To do:
Locate each line in the entries below that contains the word "width", and copy those lines out in full.
################
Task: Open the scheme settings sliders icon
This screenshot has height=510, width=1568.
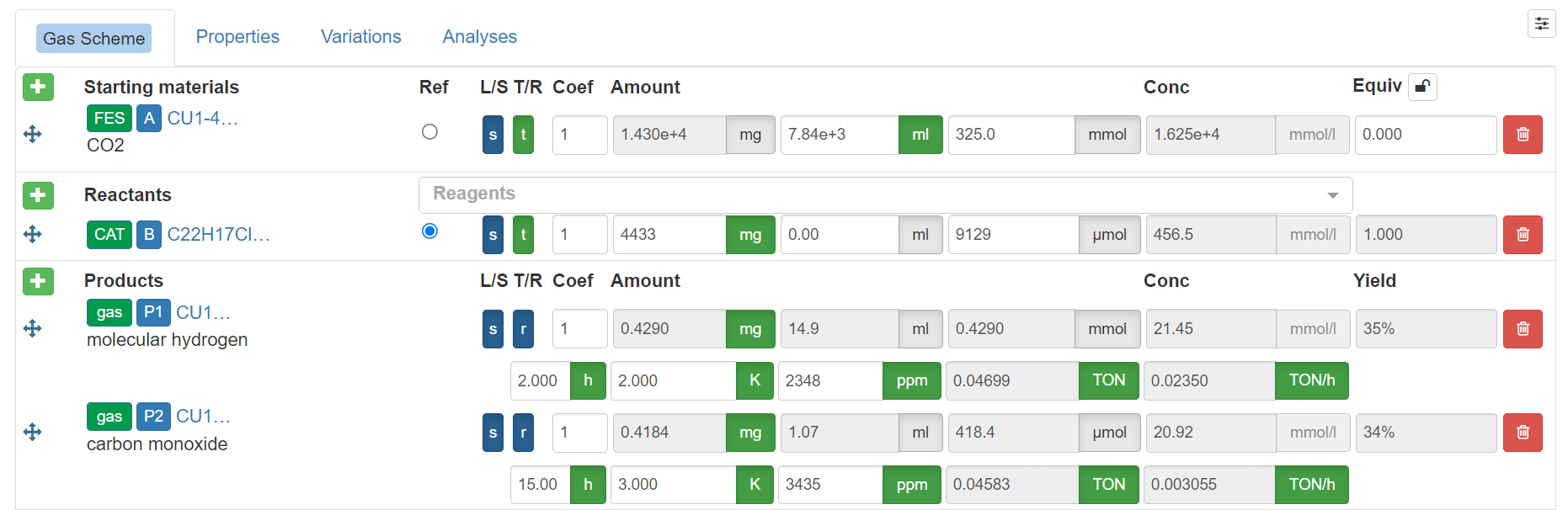Action: 1541,24
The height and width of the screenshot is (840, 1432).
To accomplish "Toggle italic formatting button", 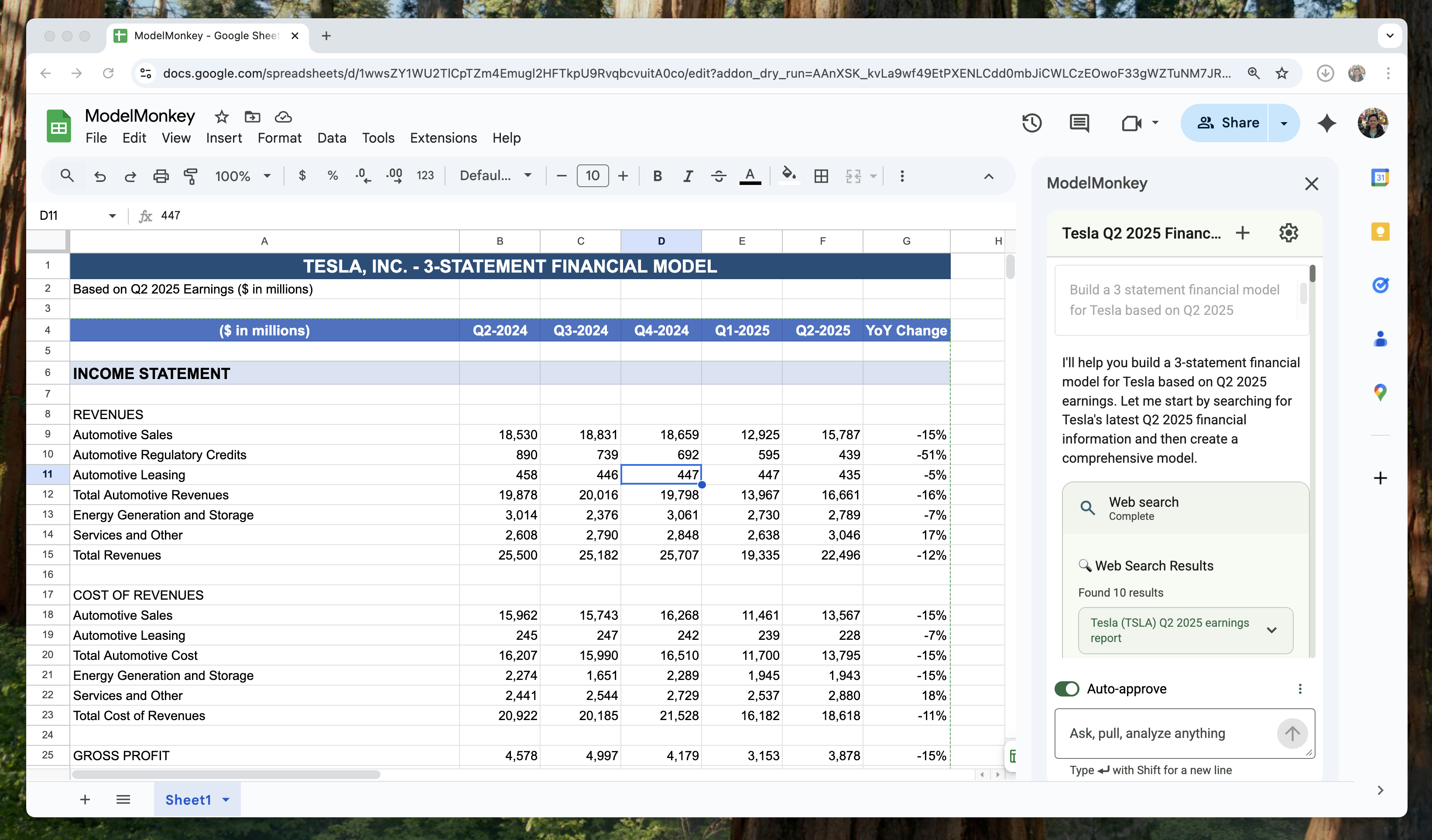I will click(688, 176).
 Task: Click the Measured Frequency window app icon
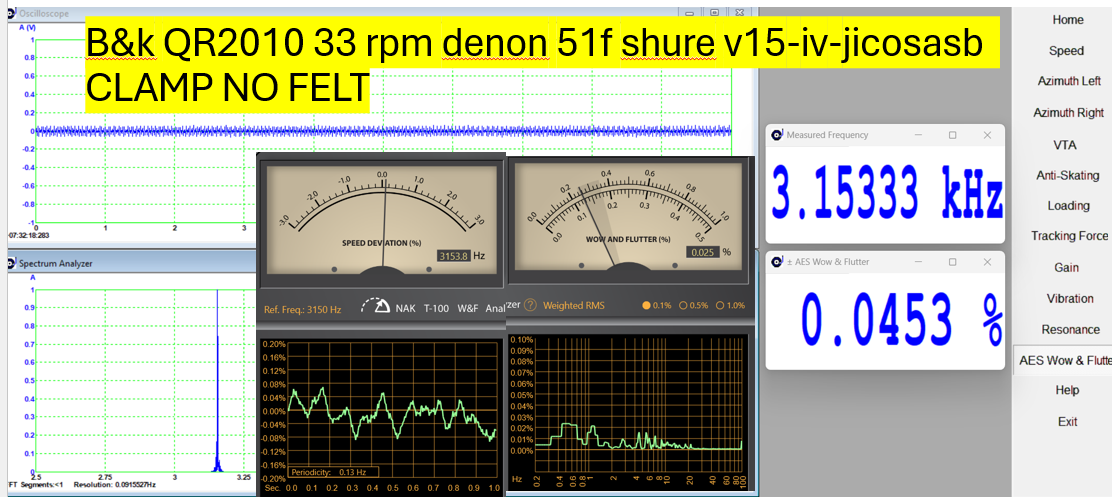point(777,135)
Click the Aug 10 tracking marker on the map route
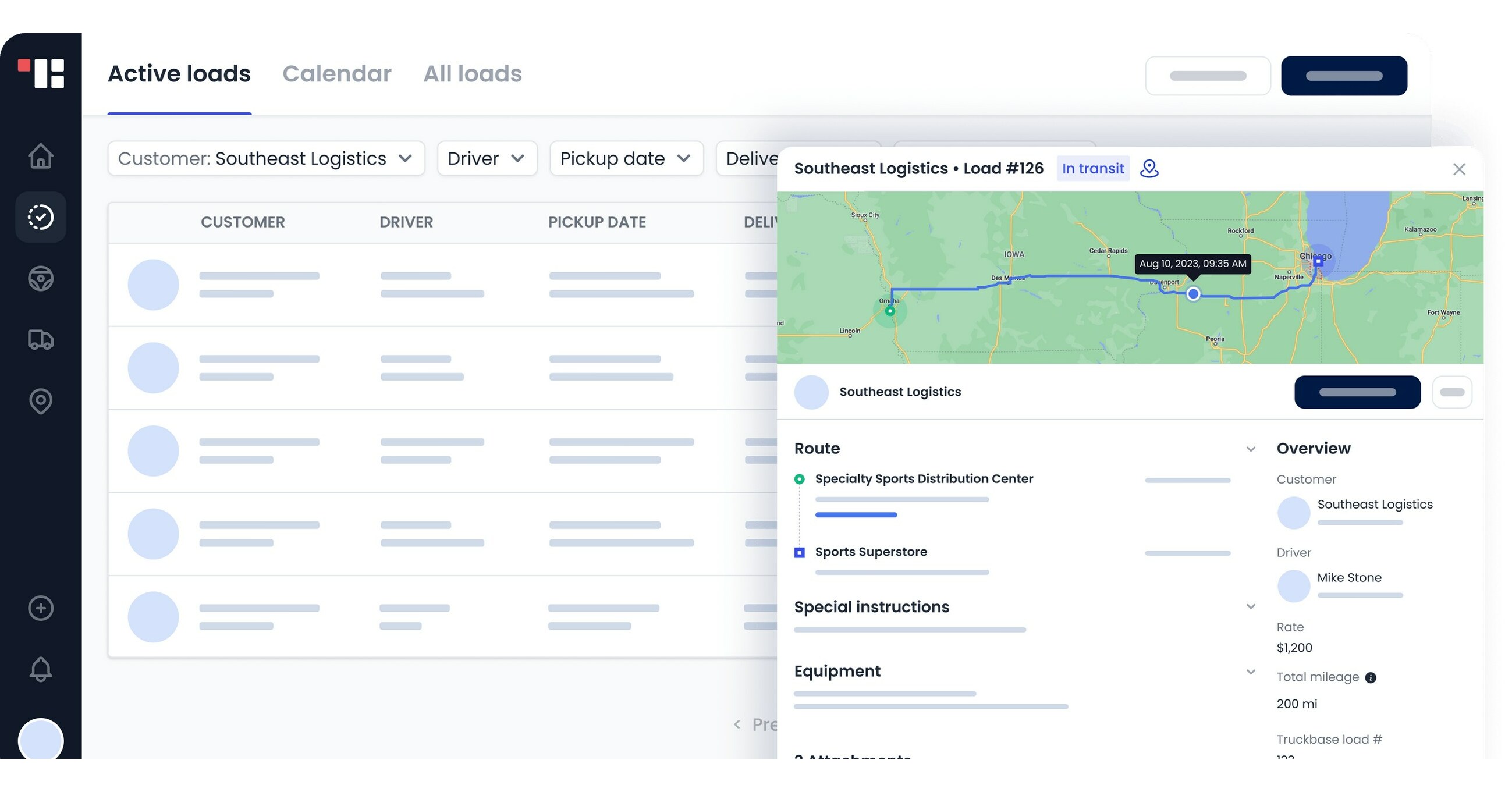 pyautogui.click(x=1192, y=294)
################
Written answer:
This screenshot has height=510, width=1568.
The height and width of the screenshot is (840, 1432).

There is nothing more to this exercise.